Franklin Pierce University professor Bob Goodby shows chips of stone made by sharpening stone tools to residents visiting a test pit site along the Monadnock Rail Trail Sunday.
Franklin Pierce University professor Bob Goodby shows chips of stone made by sharpening stone tools to residents visiting a test pit site along the Monadnock Rail Trail Sunday. Credit: STAFF PHOTO BY ASHLEY SAARI—

Dozens of visitors got the chance to see the first day of archeological testing at a site in Rindge on Sunday, where Franklin Pierce University students, led by professor Bob Goodby, had just begun to discover evidence of Native American presence.

The Rindge Conservation Commission capped off its summer hiking series on Sunday with its most-popular hike of the season, attended by so many interested residents the hike was split into two groups. The hike explored side trails along the Monadnock Rail Trail, with views of the Contoocook Marsh Area. But the main draw of the hike was a stop along the trail, where a group of Franklin Pierce students were digging test pits to screen for artifacts.

“Just today, we started testing this area here, and we have excavated 16 test pits, and found artifacts in six of them,” Goodby said.

The artifacts found, Goodby said, “are not dramatic,” but still convey a lot of information about the people who left them.

Goodby, who specializes in New England Native American sites, said he began to look for potential sites closer to the Franklin Pierce campus in Rindge in recent years, particularly in close proximity to water sources such as the Contoocook River.

“These folks traveled by water. They need water to drink. They fish. So, sites are close to water. And they’re going to be on sites that are level, and where the underlying soil is sandy and dry, so when it rains they’re not living in mud,” Goodby said. “You take all of this into account, and you look for spots like that. And the other wild card is it’s somewhere I can get permission to dig.”

Goodby was given permission by a private landowner, as well as the towns of Jaffrey and Rindge, to dig test pits on several points along the Monadnock Rail Trail. Its proximity to water was promising, but there had also been prior signs of Native Americans along the trailway discovered in the past.

“The old histories say – and boy, I wish they’d given more detail – the old histories say that when they built the railroads in the 1860s, they found traces of the original inhabitants. So, they were seeing something there that said, ‘Indians.’ And for a railroad crew to be seeing that, it had to be pretty dramatic, I think,” Goodby said.

The artifacts found by Goodby’s students on Sunday were less dramatic – chips of stone, left by sharpening stone tools. But they still carry interesting information. One chip found, for example, was a good-quality quartzite. Goodby said it likely came from a tool which was made from quartzite mined from a large formation in Vermont, called the Cheshire formation, that runs from Vermont to Northern Massachusetts.

Other chips found in Rindge, Goodby said, likely came from the Hudson River Valley in New York.

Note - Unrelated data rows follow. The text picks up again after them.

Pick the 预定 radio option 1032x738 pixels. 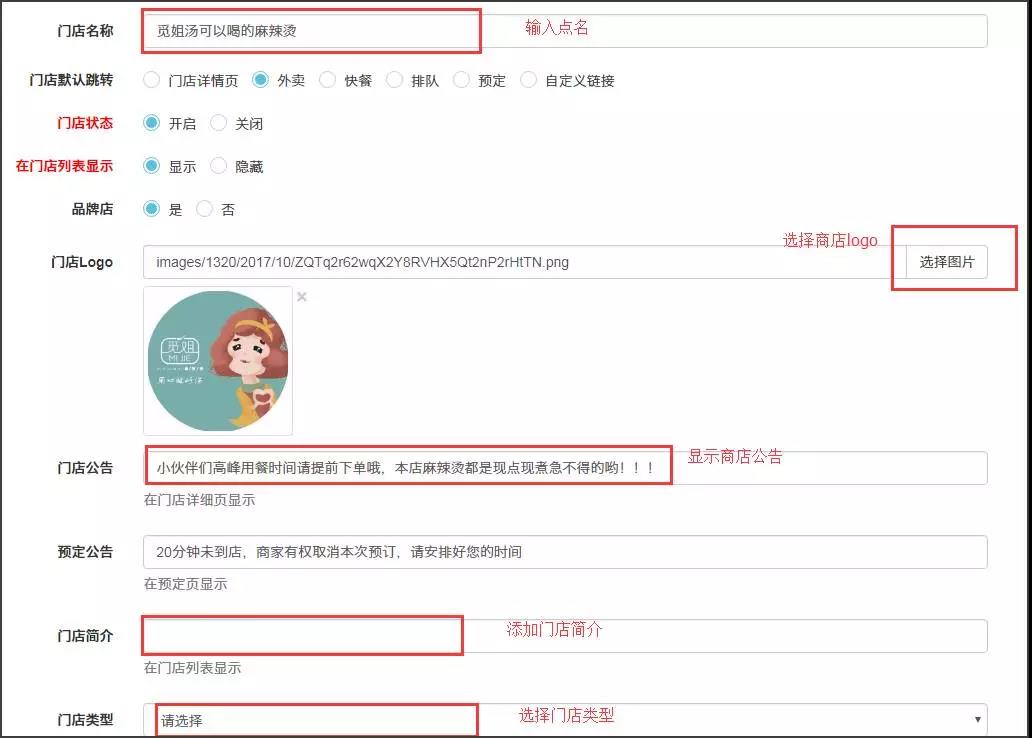(461, 80)
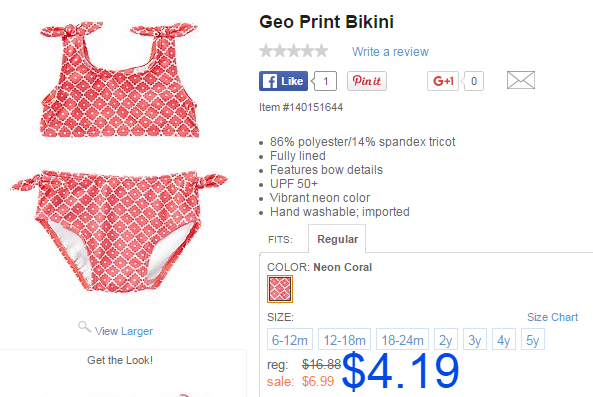Choose size 12-18m
Viewport: 593px width, 397px height.
click(345, 340)
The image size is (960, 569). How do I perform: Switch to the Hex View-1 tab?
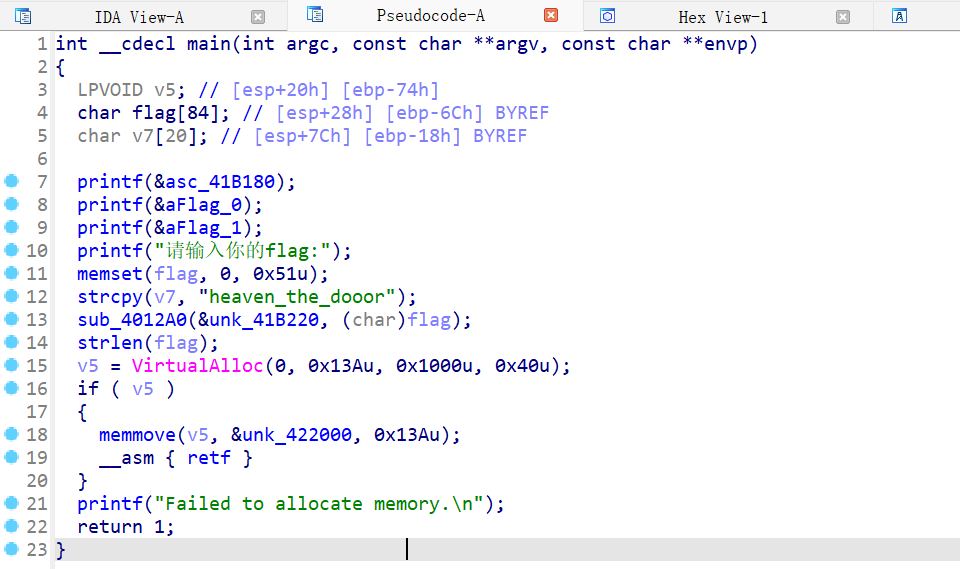pos(722,17)
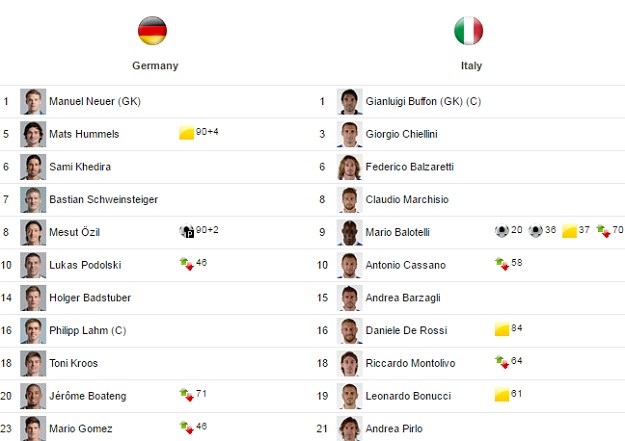The width and height of the screenshot is (625, 441).
Task: Click the Bastian Schweinsteiger name link
Action: [x=104, y=199]
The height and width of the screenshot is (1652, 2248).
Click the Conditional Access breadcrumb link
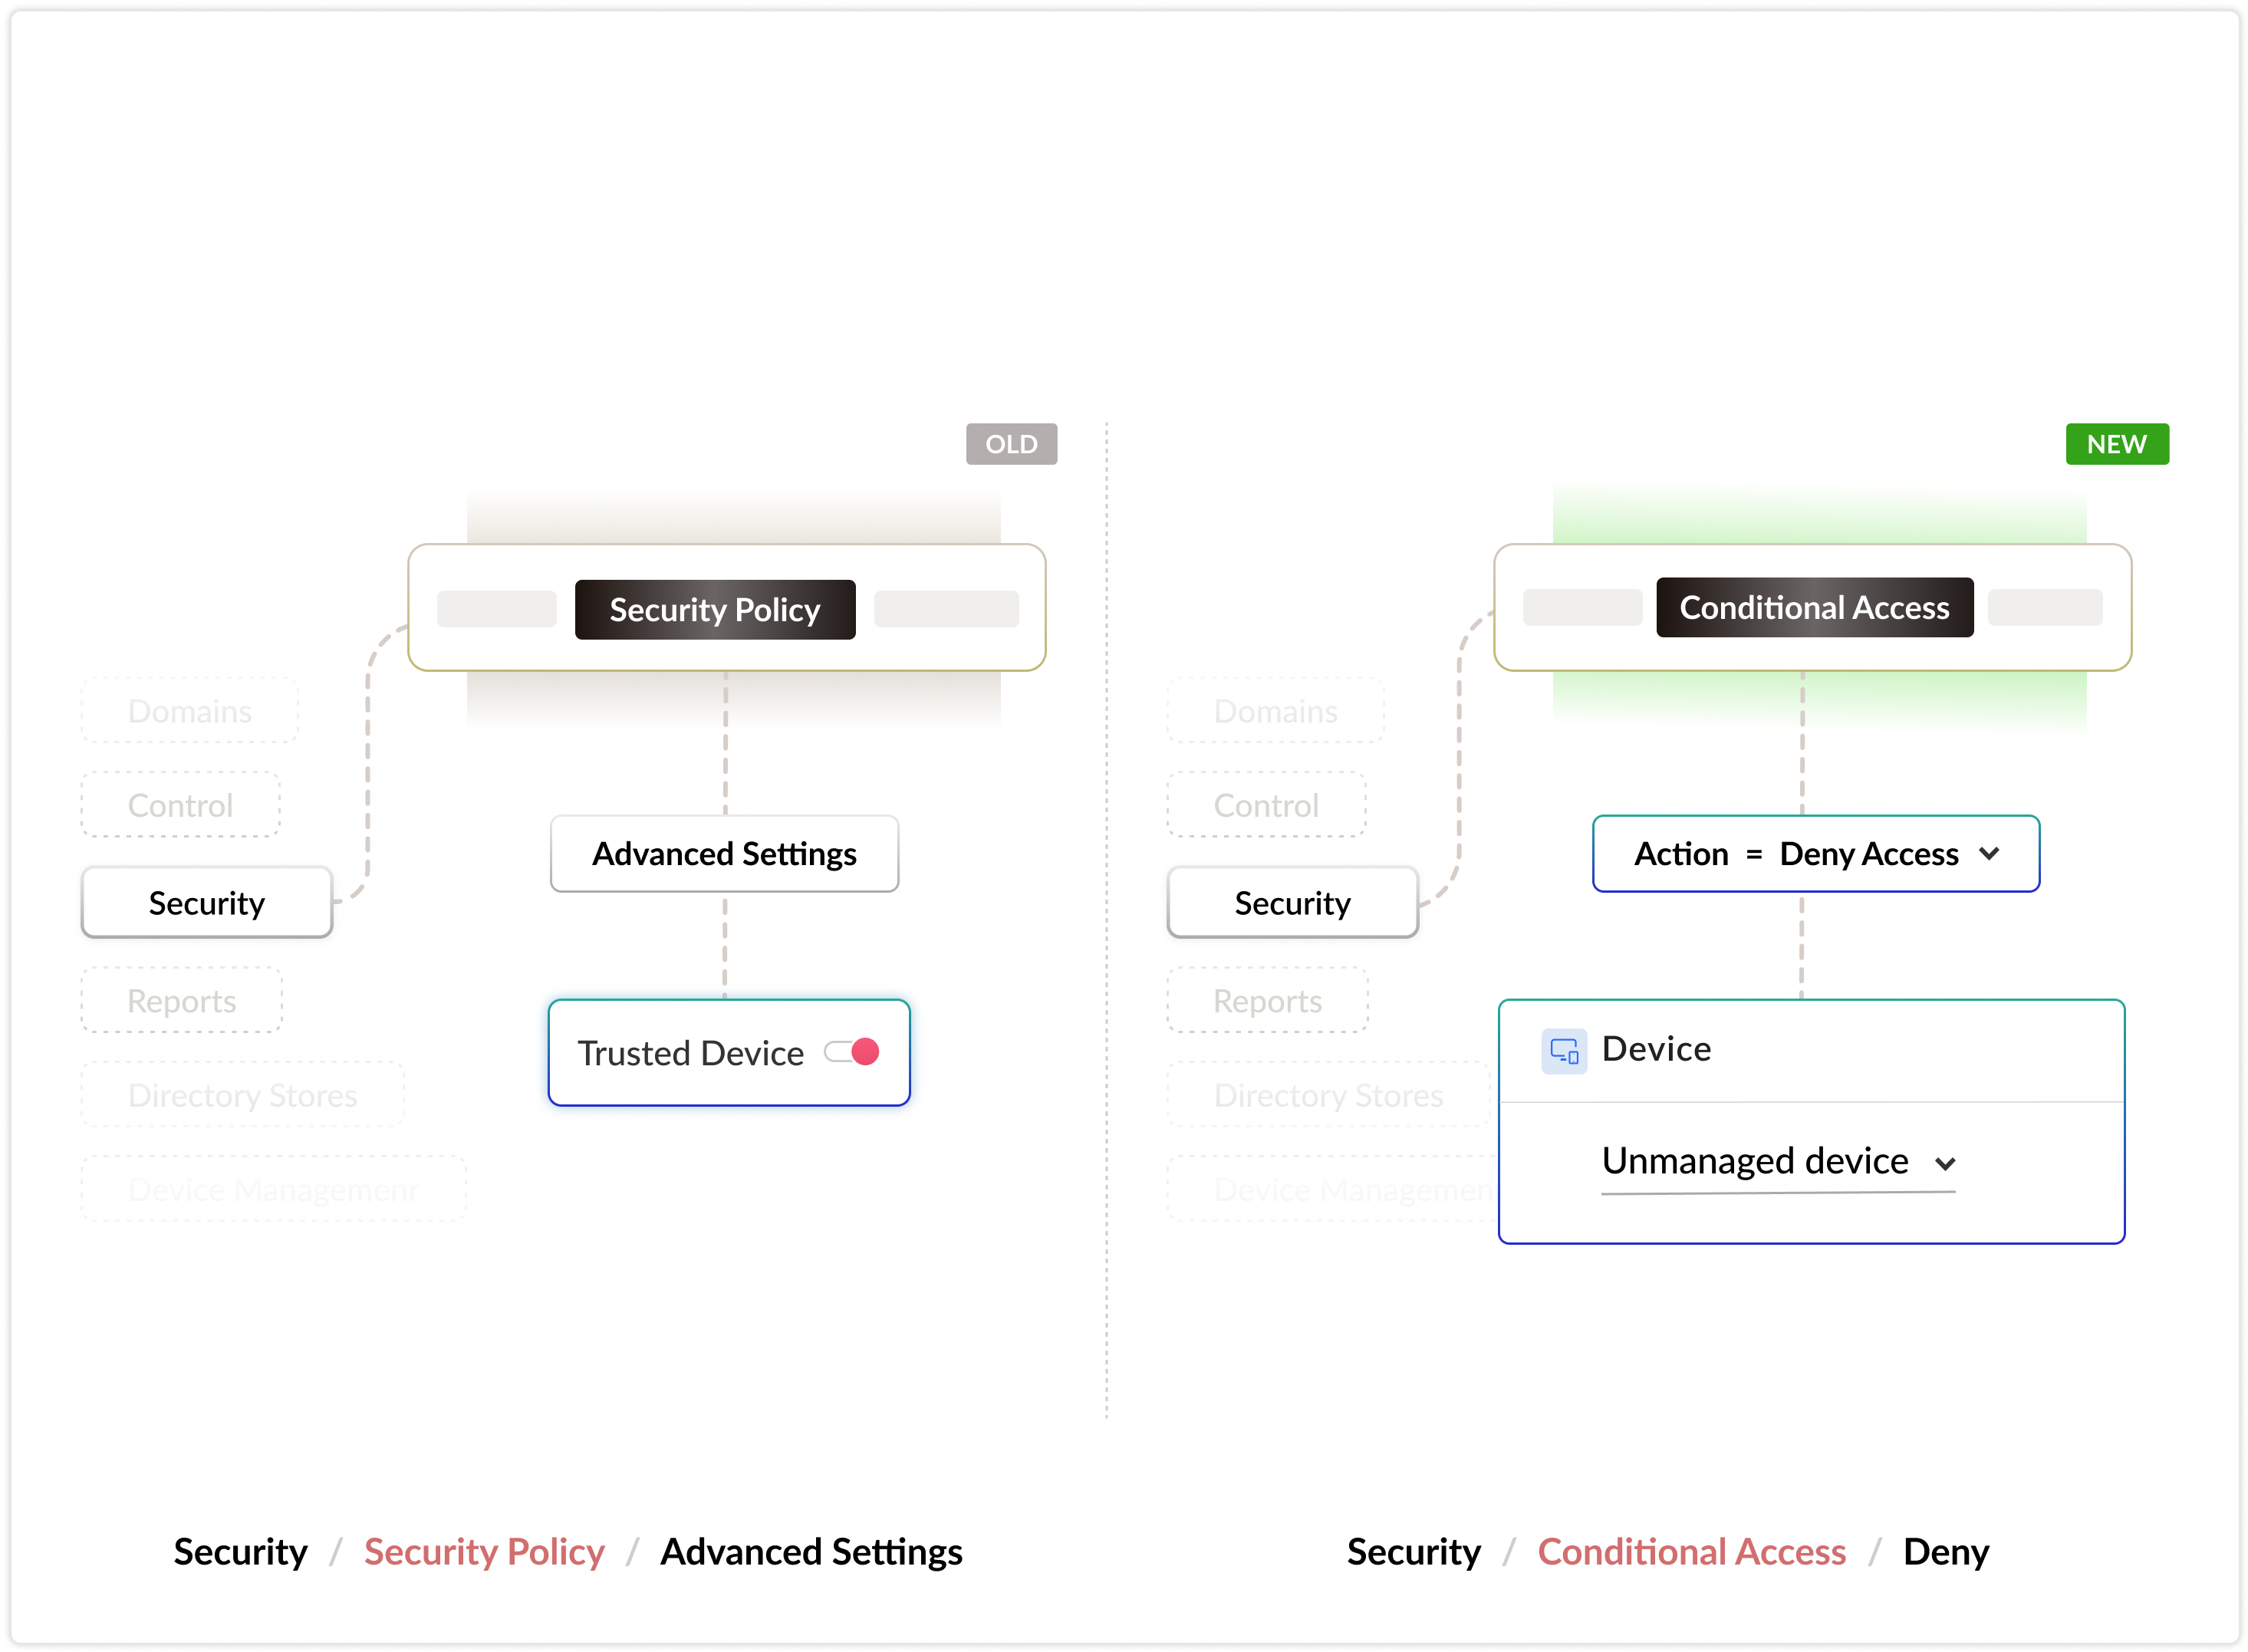[x=1691, y=1551]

“So, that tells you something about the size of the world these people lived in. They were not isolated,” Goodby said.

It’s unlikely the chips are from tool-making, which would have left significantly more chips as evidence, but from people sharpening tools they already had, which is why the stone came from a variety of different sources.

Goodby said that while his class has discovered artifacts at all four sites in Jaffrey and Rindge they have tested this year, there are issues that inherently come with digging in New England soil that have made the process difficult. For one, much of it has been developed. Even at the site off the rail trail where the students were working Sunday showed signs of disturbance, along with a well site that suggested it might have been considered for a residence at one point.

“If you look around us, this is a nice place for a site. It’s level, it’s sandy, you’ve got wetlands, you’ve got the lake,” Goodby said. “But look at it – there’s no trees. It was logged. It was stumped, and everywhere you see this moss growing is a sign of disturbed soil underneath it. So much of what was here is either badly disturbed, or completely gone.”

Most of the artifacts found at the sites students have been excavating are found close to the top of the soil – within 30 centimeters or so, Goodby said. Therefor, activities such as logging or stumping can destroy archeological evidence. New England also has an acidic soil, which breaks down organic material such as leather, hide, wood or bone.

“That’s one of the challenges we have,” Goodby said.

For those interested in learning more about Native American presence in the Monadnock region, Goodby has written a book, “A Deep Presence: 13,000 Years of Native American History,” about Abenaki tribes in southwestern New Hampshire.